Whatever, I was happy to have him close by. I still went off on certain missions for human rights and a birding trip or two, but much less often. I couldn’t forget that in 1985, when I was in Budapest planning to go with Timothy Garton Ash to Transylvania on a mission to meet with endangered dissidents, I called Bill to say good-bye, knowing I might have been incommunicado for a week or two. Bill’s voice shocked me. He said he was crashing, to PLEASE come home immediately. I did.

Sometimes in the years after this, on the meditative walks he took with his favorite dogs before each day’s work, I might be invited along to stride with him down to Judd’s Bridge by the river or across to Upper County Road between meadows and cornfields. Immediately on return, he would hasten to his study, to reappear only at dinnertime, about 9 p.m., or for a drink an hour earlier in the large, high-ceilinged back room we added, its
stretching bar the place where Bill would stand, most often alone, quiet, and spread out the day’s pages to contemplate. Rarely in later years did he read aloud the afternoon yellow-page compositions in his beautiful script as he had each evening of our first decades together, often by a fire he built. He’d stay up very late, revising. I would type (two fingers) the next morning as he slept. For years he’d want to discuss at least part of a chapter with me, and then with his treasured editor, Bob Loomis.
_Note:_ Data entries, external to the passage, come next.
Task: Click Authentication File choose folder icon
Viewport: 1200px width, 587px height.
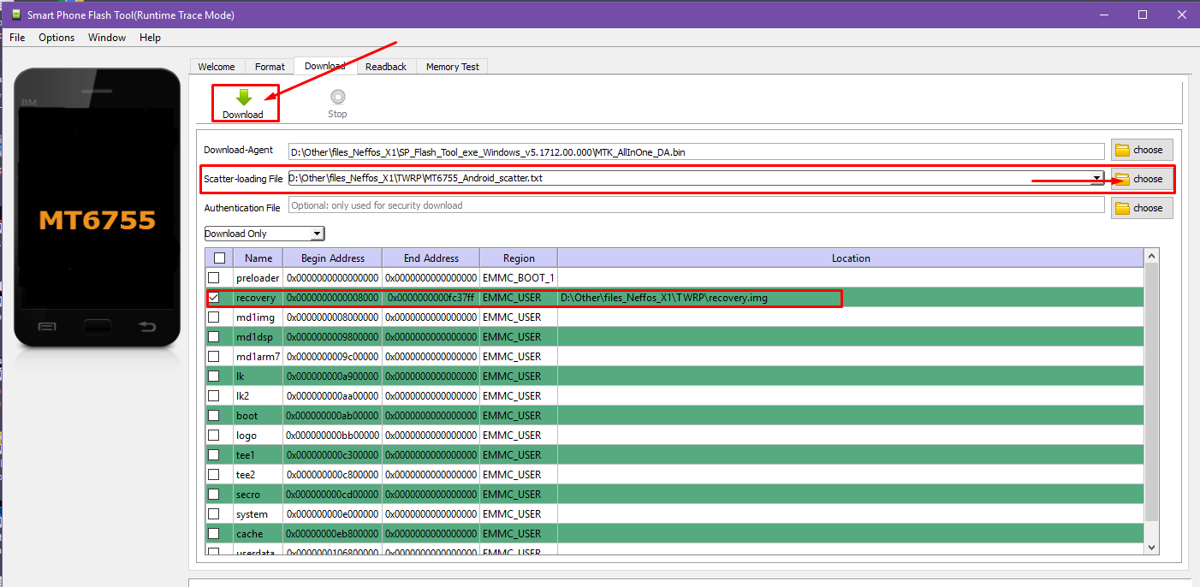Action: (1123, 209)
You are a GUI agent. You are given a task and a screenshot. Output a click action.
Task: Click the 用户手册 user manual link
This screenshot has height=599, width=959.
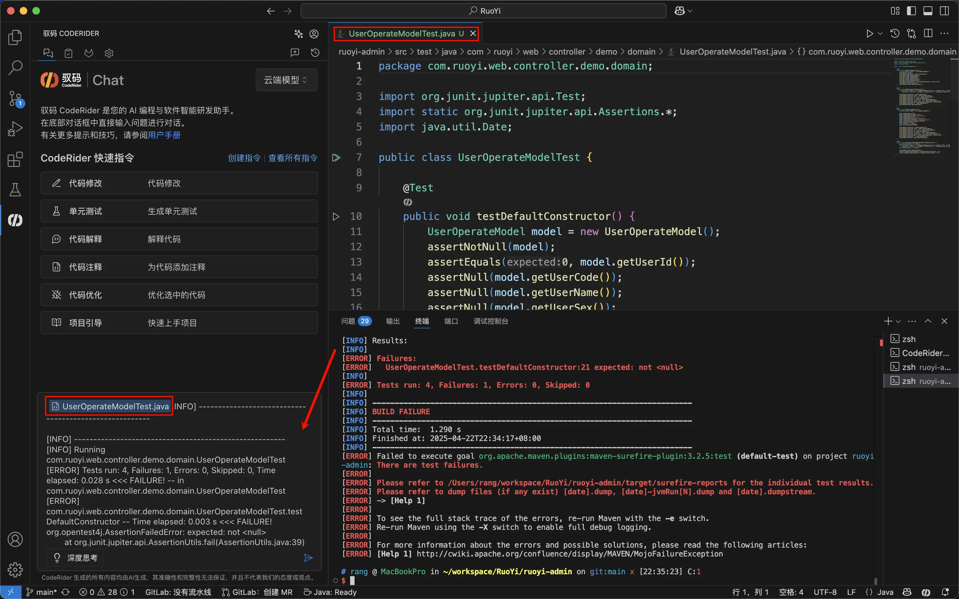point(164,135)
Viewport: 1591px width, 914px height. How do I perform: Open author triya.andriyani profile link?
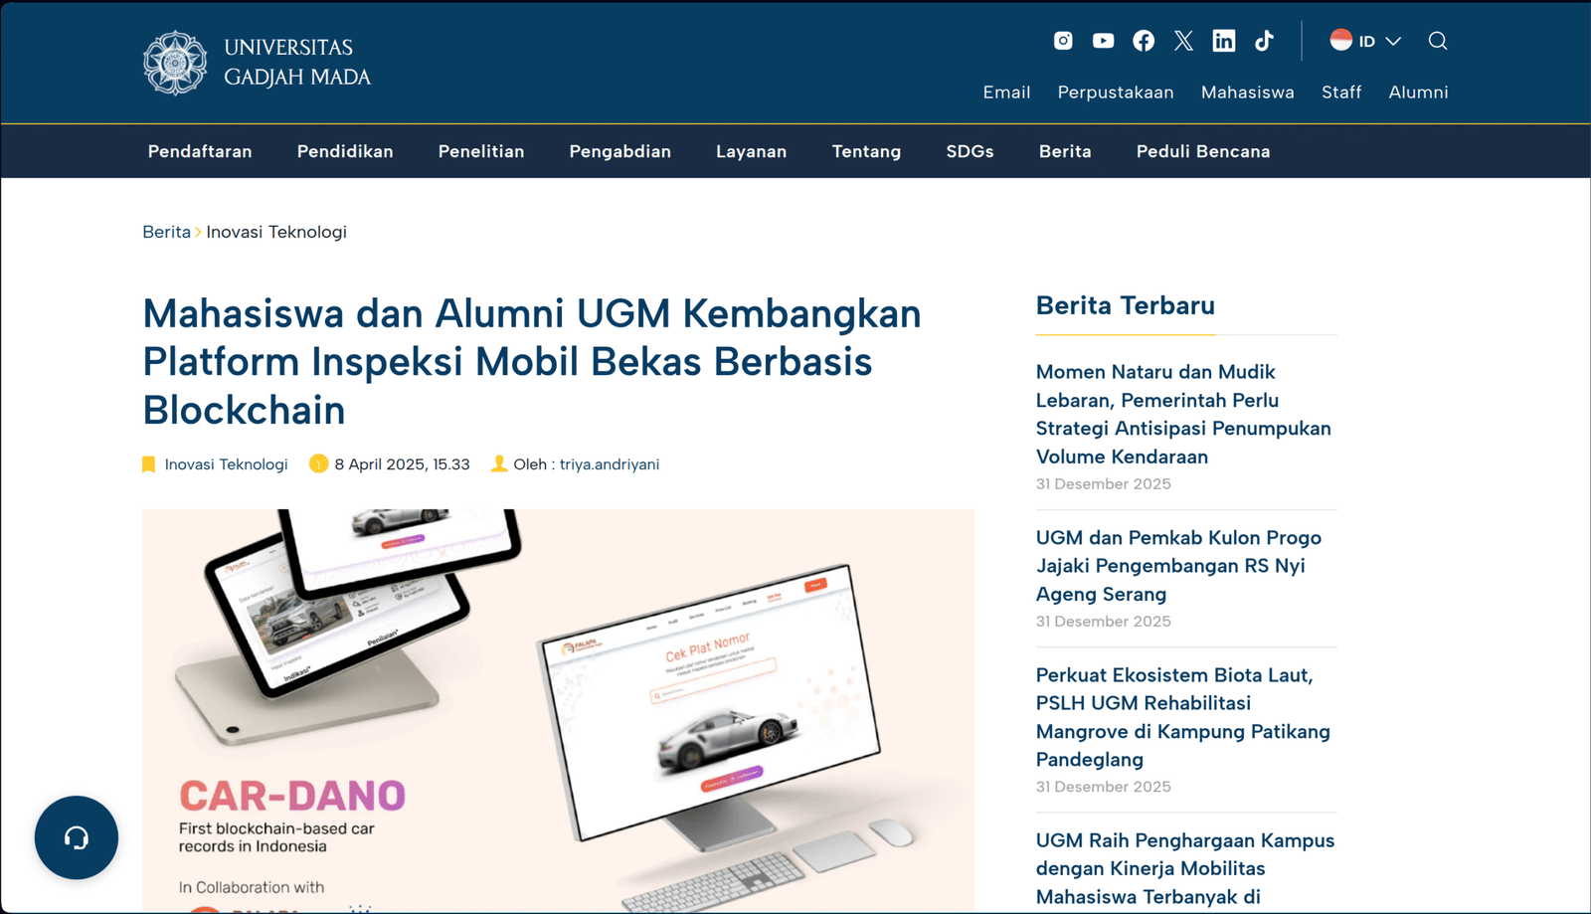click(x=609, y=464)
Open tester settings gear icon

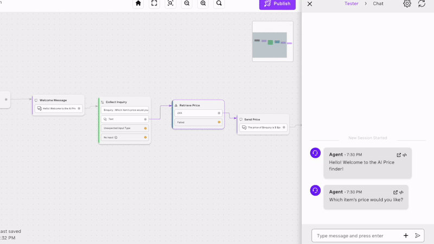coord(407,4)
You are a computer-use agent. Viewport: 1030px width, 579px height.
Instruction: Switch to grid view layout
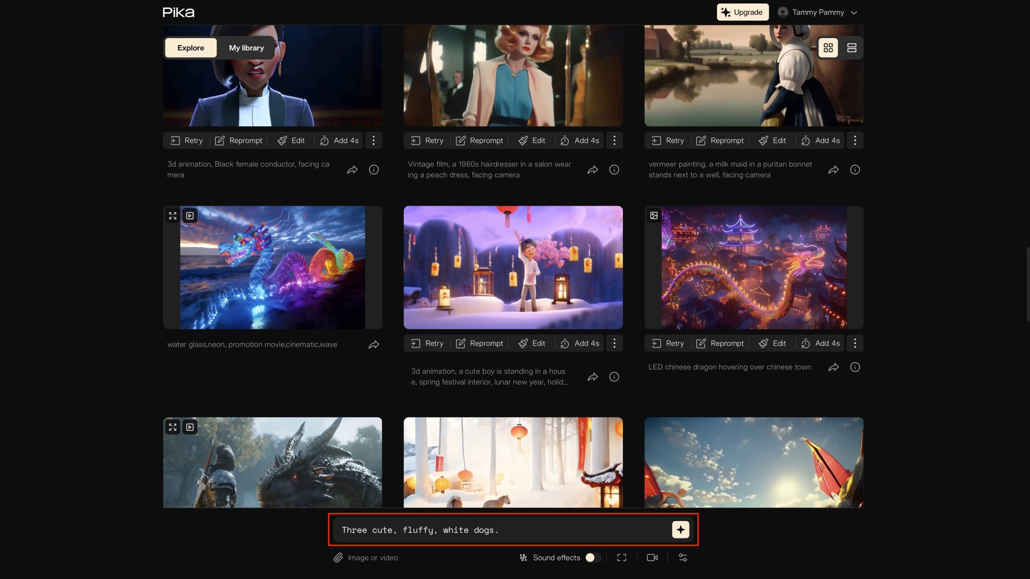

An inveterate note-taker but a poor correspondent myself, I was delighted to see Bill’s postcards and letters from 1967 to 2002 that detailed our leaving Connecticut quite regularly (
en famille
on school breaks), most often in winter, but often
à deux
. Bill hated cold weather. We might join the Robert Penn Warrens in Egypt, the James Joneses in France, the Sadri Khans in Kenya, the Carlos Fuenteses in Mexico, the John Marquands on Salt Cay, the Mike Nicholses or the Robert Brusteins sailing the Caribbean, or the Gabriel García Márquezes in Colombia, then Cuba. More serious missions—Poland with Kurt Vonnegut, Chile with Arthur Miller—were chronicled, too. Every summer we moved to Martha’s Vineyard, where Bill barricaded himself in a little prefab behind the house to write, posting an intimidating
VERBOTEN
sign on the door. Surely he was creating more than fiction.